In big-data sciences like genomics so much data is produced that researchers are forced to resort to manually shipping hard disks around between centers. Currently, a single desktop computer hard drive can have a maximum storage density of 600 gigabits per square inch, equal to a capacity of about three or more terabytes. The industry goal is to increase this density by more than 15 times, providing the ability to store thousands of high-resolution images and music files on an area no larger than a human fingernail. Now, researchers have found that material roughness plays a key role in denser storage.
Scientists from the Institute of Materials Research and Engineering (IMRE) - part of the Agency for Science, Technology and Research (A*STAR), based in Singapore - and the National University of Singapore published their work in Nature's open-access journal, Scientific Reports.

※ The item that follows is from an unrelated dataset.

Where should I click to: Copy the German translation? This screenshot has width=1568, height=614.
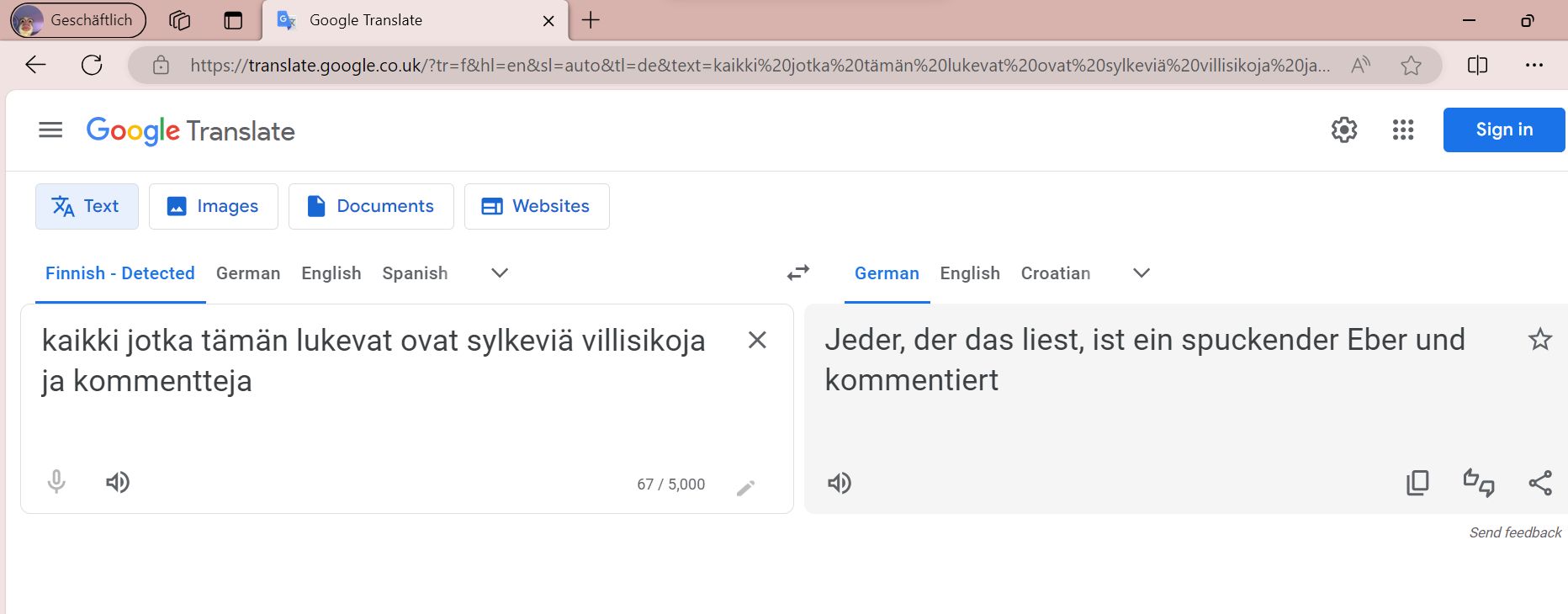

It explains how making the surface of a substrate material smoother, allows the self-assembly of its nanostructures - polystyrene-polydimethylsiloxane block copolymer - to become more efficient. Self assembly is a cheap, high-volume, high-density information-patterning process at sub-billionths-of-a-meter scales.

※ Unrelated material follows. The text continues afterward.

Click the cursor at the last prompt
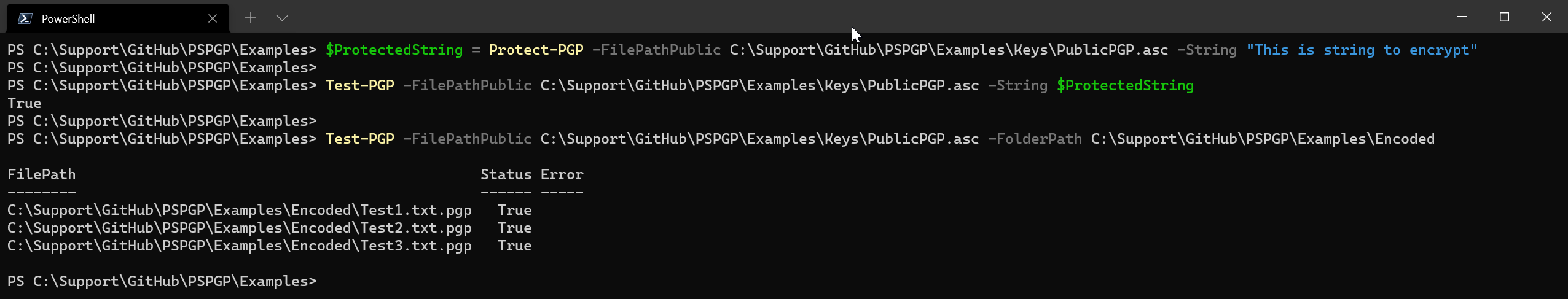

The researchers found that a height close to 10 atoms (10 angstroms) breaks the self-assembly technique, because this is the limit of surface roughness which allows successful self assembly of dots - or information - used to eventually make high-density storage.
Last year, IMRE researchers demonstrated a technique of using salt to create super-fine, nano-sized structures, increasing storage density from 0.5 terabits per square inch to 3.3 terabits per square inch. Now, their latest finding brings the goal of 10 terabits per square inch, or more storage capacity on smaller devices, closer. This density goal is even beyond current solid-state memory abilities, due to reach its limit by 2017, according to the researchers who produced the paper.
"If self-assembly is to be employed for bit-patterned media, then the key issue of surface roughness highlighted in the paper needs to be addressed and to be sorted out," says Mohammad Saifullah, one of the research scientists who made the discovery. "As for the discovery being a 'game changer', it is difficult to say at the moment as more research needs to be done to reach the goal of 10 terabits per square inch."
But, Thomas Russell from the department of Polymer Science and Engineering at the University of Massachusetts Amherst, US, who was not involved in the research says: "I really do not comprehend why the authors are seeing what they are seeing. I feel there is another factor entering in that they are not realizing. Angstrom-scale roughness changes should not affect the ordering or orientation of block copolymers where the relevant length scales are much larger."
In response, Saifullah says that the fact remains their observations are experimentally supported after removing all possible factors, so he and his colleagues are confident of the results.
Tighter control
Roughness data was extracted using Nanoscope Analysis software, supplied by Veeco Instruments, which came along with the Digital Instruments Nanoscope IV atomic force microscope used to analyze the surface topography of the substrate.
"If we want large scale, large area nano-patterning using very affordable self-assembly, the surface needs to be extremely smooth so that we can achieve efficient, successful self-assembly and with lower incidences of defects," says Saifullah.
Saifullah and his colleagues conclude in their research paper that to achieve one terabit per square inch and further, bit-sizes on storage material would have to shrink to 12 nano-meters, which may require tighter control over the surface roughness of magnetic media.